Thanks for all the suggestions.  Boston Public Library is a great
resource that remains free.  Saturday afternoon I was at the shelf
containing TK9965, but none of the three books by Forrest Mimms was
there despite the claims of the web site.  There was a book on the 556
timer, like the 555 but with two timing circuits.  There appeared to
be an appropriate circuit: a cyclic 4-stage sequential timer.  Off to
Radio Shack I went.

The Shacks of today often do not have people who understand digital
circuits.  There is too much turnover, the staff is young, often
foreign born.  One store had no one who wanted to fish through their
standardized bins for parts.  Another did have a guy who knew his
bins. Forty-seven dollars latter, I had a breadboard, 4 555 timers, 4
50 uF capacitors, LEDs, and a hundred resistors.

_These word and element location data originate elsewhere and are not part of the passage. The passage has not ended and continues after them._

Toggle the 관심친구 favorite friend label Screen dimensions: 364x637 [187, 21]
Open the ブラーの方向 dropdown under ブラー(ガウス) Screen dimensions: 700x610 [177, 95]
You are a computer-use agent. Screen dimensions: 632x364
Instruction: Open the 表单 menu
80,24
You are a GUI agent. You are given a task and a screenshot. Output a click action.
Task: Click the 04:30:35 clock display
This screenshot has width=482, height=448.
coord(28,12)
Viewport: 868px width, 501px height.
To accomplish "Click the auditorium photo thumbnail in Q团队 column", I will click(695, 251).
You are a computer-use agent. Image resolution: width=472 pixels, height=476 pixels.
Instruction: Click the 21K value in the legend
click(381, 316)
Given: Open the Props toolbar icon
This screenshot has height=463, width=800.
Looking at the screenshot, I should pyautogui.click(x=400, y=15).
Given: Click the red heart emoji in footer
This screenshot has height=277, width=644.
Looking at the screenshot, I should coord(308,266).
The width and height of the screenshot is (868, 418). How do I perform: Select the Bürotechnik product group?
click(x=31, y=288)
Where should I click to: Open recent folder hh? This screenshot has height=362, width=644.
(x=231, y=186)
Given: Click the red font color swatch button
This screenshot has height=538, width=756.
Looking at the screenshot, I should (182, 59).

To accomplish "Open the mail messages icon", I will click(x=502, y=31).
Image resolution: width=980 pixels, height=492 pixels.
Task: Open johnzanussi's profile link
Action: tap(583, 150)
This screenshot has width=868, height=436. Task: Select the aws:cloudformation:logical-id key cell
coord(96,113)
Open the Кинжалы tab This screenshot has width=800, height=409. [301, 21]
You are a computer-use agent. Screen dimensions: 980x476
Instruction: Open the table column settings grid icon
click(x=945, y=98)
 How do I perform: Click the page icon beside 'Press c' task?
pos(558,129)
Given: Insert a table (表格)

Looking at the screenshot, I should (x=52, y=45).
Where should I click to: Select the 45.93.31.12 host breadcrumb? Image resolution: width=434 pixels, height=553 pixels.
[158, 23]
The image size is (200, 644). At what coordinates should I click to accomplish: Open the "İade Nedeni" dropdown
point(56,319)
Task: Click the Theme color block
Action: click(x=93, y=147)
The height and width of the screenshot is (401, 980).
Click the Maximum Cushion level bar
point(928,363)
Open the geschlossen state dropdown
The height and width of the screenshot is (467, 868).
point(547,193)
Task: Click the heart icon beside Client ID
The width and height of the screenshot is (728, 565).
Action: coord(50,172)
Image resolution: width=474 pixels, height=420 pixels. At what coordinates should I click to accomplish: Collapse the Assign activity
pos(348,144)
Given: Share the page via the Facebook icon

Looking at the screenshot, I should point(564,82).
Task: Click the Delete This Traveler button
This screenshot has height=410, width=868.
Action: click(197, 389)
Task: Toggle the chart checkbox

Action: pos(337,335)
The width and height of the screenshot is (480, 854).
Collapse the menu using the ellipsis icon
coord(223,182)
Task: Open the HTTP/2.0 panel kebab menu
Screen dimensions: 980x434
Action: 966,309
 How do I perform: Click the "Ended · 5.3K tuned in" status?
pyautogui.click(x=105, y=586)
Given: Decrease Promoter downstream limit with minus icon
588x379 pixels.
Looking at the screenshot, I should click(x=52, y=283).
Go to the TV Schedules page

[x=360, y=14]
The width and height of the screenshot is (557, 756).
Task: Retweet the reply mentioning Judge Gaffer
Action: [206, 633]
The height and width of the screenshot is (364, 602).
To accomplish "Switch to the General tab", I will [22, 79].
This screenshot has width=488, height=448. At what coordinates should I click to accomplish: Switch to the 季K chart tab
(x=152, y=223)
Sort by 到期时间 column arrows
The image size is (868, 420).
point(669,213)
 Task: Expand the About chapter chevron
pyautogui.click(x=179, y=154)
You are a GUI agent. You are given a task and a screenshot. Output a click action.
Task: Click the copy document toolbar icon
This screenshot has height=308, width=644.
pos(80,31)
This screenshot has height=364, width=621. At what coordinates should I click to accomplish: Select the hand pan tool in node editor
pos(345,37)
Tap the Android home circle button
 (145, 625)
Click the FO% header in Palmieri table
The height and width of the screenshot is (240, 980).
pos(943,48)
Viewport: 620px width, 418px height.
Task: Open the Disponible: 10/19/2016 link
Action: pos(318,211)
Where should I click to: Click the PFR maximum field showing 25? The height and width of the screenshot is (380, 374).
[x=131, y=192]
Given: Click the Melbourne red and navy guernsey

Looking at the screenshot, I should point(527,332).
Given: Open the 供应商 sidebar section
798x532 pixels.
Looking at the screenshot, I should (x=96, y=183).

There was a digital circuit class at Harvard Extension School that
looked interesting to me.  I bought the tool box filled with EE tools,
but never took the class.  That lack of real experience showed on
Saturday night.  I was unable to construct a working version of the
timing circuit.  I made all kinds of errors, like only orienting one
of the four chips correctly.  Sunday morning I just wanted to build
one blinking light every 5 seconds.  Using two 555 chips, one as the
cyclic signal source, the other to turn on only briefly, I was able to
get one of the lights going.  

What I can do once, I could repeat.  Two identical circuits where
sitting on the same board.  When I supplied the power, one always
blinked first, followed shortly by the next.  Perfect.  Actually it
turned out to be near perfect, since as someone pointed out, there is
drift.  I used standard 5% tolerance parts.  If I bought more
expensive lower tolerance parts, I would think the drift would go
down, but don't know by how much.

I hope to shoot the video on Thursday. Over the weekend I'll be taking
a video class at Cambridge Center for Adult Ed.  If/when I get a still
from that, I'll capture a few stills and forward a URL to the group.